Można nie lubić Jarosława Kaczyńskiego, można się z nim nie zgadzać, ale pewien poziom należy zachować. To, co zrobili redaktorzy z Czerskiej to już nawet nie jest żenada. To ohydne sugerowanie, że Jarosław Kaczyński w Sejmie, trzymając w rękach tablet, ogląda pornografię. Co do intencji autorów nie mam żadnych wątpliwości. Były one po prostu podłe.

Jakub Gołębski i Dorota Karska z serwisu gazeta.pl zmontowali filmik, który w jawny sposób promuje pornografię i zachęca do korzystania z pornograficznych serwisów. Wszystko w szczytnym celu – pomocy wielorybom. Krótki filmik rozpoczyna się obrazkiem ze skąpo ubranymi kobietami i wielkim banerem:  „Oglądając porno, możesz uratować wieloryby”. I dalej, że świat porno w końcu robi coś dobrego dla zwierząt (no tak, do tej pory głównie wykorzystywał je w swoich zoofilskich produkcjach). Teraz przekaże pieniądze organizacji charytatywnej. Za każde 2000 wyświetlonych filmów ssaki te dostaną 1 cent. Zważywszy że tylko w zeszłym roku reklamowany serwis odwiedzany był 88 miliardów razy, więc pewnie i spora suma się uzbiera.

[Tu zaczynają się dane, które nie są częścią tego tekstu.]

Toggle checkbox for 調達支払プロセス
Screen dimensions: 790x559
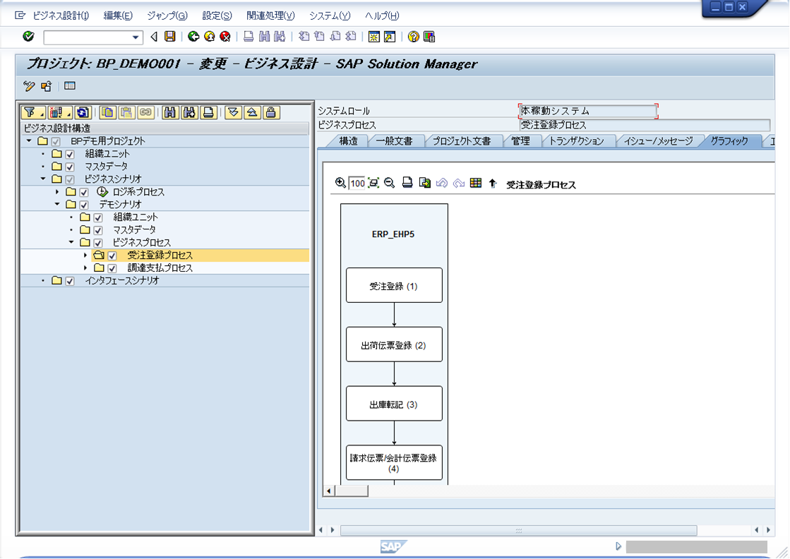pyautogui.click(x=112, y=268)
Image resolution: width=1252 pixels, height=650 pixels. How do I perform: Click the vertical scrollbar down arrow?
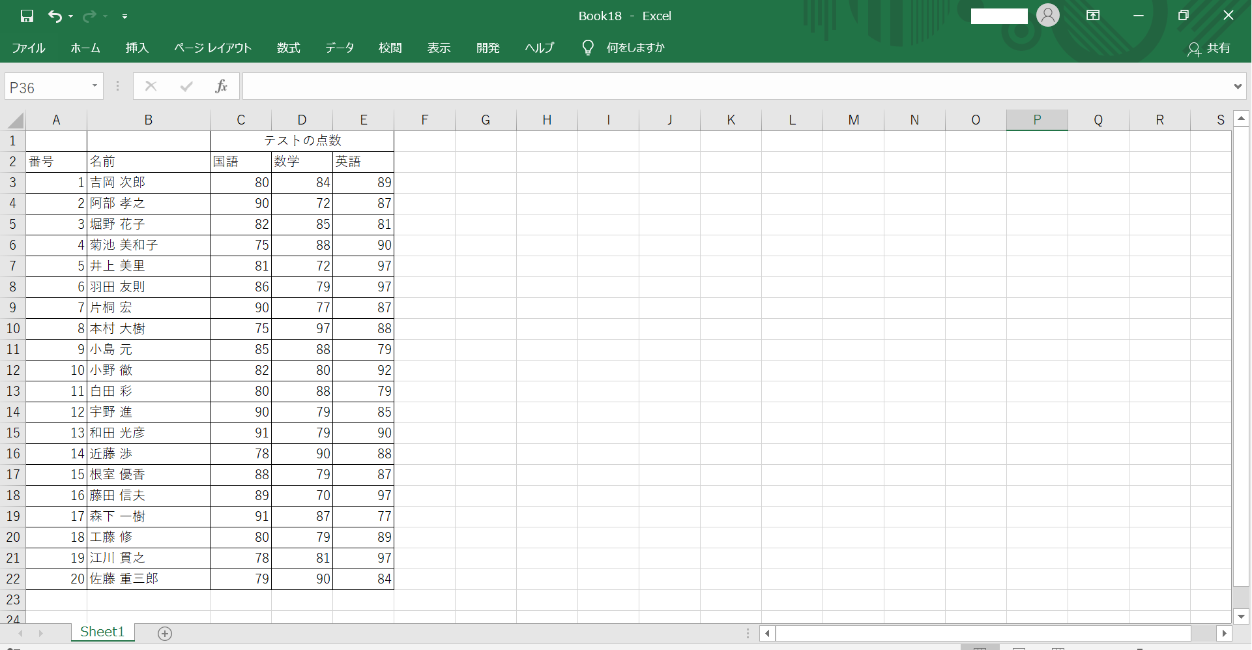click(x=1241, y=616)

Do udziału w tym „szczytnym celu” zachęcają ponętnie kręcące pośladkami panienki. Nic tylko klikać. W końcu przecież już nie o pornografię chodzi, ale o zwierzęta. A jakie świetne usprawiedliwienie, jak takiego delikwenta przyłapie żona: „Kochanie, co tam oglądasz?”, „ A nic, pomagam zwierzątkom”. Uff, doskonałe alibi. I do tego momentu można co najwyżej zarzucić państwu redaktorom dość żenujące promowanie pornoserwisu.

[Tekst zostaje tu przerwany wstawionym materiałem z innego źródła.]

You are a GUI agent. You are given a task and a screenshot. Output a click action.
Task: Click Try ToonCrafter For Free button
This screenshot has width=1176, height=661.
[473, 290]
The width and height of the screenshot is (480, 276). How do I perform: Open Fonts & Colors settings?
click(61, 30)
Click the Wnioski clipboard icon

Manipulacja i podłość zaczynają się za chwilę. Kiedy na ekranie pojawia się hasło: „Nie martw się historią przeglądarki”, kamera pokazuje mężczyzn – jak wynika z kontekstu – oglądających owe porno strony. Jest więc rozmarzony biały mężczyzna, którego  ledwo widać zza laptopa. Jest ciemnoskóry wpatrujący się w telewizor (no tak, kolor skóry nie ma znaczenia, wszak pornografię oglądają wszyscy- i biali, i czarni) . I jest Jarosław Kaczyński w ławach sejmowych śmiejący się nad tabletem. I na obrazu z liderem PiS pojawia się napis: „W końcu robisz coś w imię większego dobra”. Obrazek jak nic sugerujący, że to, co robi Jarosław Kaczyński w Sejmie i co go tak bawi, to pornografia. Jaka to podła insynuacja. Ja rozumiem, że redaktorzy z Czerskiej szukają rozrywek tylko na takich stronach, ale może niech nie przykładają swojej miary do wszystkich, bo to po prostu gnojstwo. Nie wiem, co Jarosław Kaczyński z tym zrobi, ale pozew o zniesławienie by się tu przydał.

Promując pornografię, „Gazeta Wyborcza”, nie po raz pierwszy, pokazała swoje prawdziwe oblicze. Od teraz między bajki schować można jej walkę o prawa kobiet. Jaka to walka, jeśli promuje branżę, która w perfidny sposób kobiety wykorzystuje. Zachęcanie do korzystania z pornografii to nic innego jak zgoda na poniżanie, wykorzystywanie i przemoc wobec kobiet. „Gazeta Wyborcza” zawsze na froncie walki ze stereotypami płciowymi,  tu w stereotypowych rolach obsadza mężczyzn, jako obleśnych konsumentów pornografii. No tak, można ich usprawiedliwić, przecież  tylko pomagają wielorybom.

Doprawdy nie ma znaczenia, na jak szczytny cel pieniądze te mają być przeznaczone. To są brudne pieniądze, naznaczone ludzką krzywdą, wykorzystaniem, zdradą. I nawet dobro wielorybów nie usprawiedliwia. Złe środki nigdy nie doprowadzą do dobrego celu – to podstawowa zasada etyki, o której warto pamiętać.  Naiwnością jest twierdzenie, że twórcy pornostron nagle tacy szlachetni się stali. Gdyby te wartości nie były im obce, nie paraliby się pornobiznesem. A tak to tylko przykrywka, by zdobyć jeszcze więcej użytkowników.

Wstydźcie się redaktorzy z Czerskiej swojej podłości. Wstydźcie się, jeśli jeszcze resztki wstydu i przyzwoitości zachowaliście. Chociaż wasza produkcja to dowód na to, że przyzwoitość jest wam zupełnie obca.